Taking the line with "Home (64, 1890)" as the start, reproduce every line until the records end, exactly and with nothing added.

(Data for processing)

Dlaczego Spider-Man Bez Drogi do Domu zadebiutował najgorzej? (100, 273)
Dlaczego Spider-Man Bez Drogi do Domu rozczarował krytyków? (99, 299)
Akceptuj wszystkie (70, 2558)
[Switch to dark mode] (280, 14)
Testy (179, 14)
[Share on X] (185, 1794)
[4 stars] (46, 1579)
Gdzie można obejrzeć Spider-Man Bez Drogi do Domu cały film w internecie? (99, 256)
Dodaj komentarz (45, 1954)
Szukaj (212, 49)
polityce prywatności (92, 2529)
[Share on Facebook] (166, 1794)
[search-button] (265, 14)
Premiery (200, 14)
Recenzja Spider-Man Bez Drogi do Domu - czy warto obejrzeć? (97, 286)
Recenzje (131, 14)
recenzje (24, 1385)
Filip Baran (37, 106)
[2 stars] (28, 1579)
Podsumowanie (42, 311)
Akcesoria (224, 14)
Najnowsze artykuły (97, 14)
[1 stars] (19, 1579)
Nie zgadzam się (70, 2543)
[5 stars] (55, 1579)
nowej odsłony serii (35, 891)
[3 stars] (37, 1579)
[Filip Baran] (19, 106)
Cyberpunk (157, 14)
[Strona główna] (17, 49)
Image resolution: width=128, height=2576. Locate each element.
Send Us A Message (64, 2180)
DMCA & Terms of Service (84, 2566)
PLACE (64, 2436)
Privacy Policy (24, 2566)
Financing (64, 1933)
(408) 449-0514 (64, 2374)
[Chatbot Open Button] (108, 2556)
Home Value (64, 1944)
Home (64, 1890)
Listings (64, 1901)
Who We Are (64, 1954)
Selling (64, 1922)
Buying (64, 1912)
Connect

(End Data for processing)

● Task output:
Home (64, 1890)
Listings (64, 1901)
Who We Are (64, 1954)
Selling (64, 1922)
Buying (64, 1912)
Connect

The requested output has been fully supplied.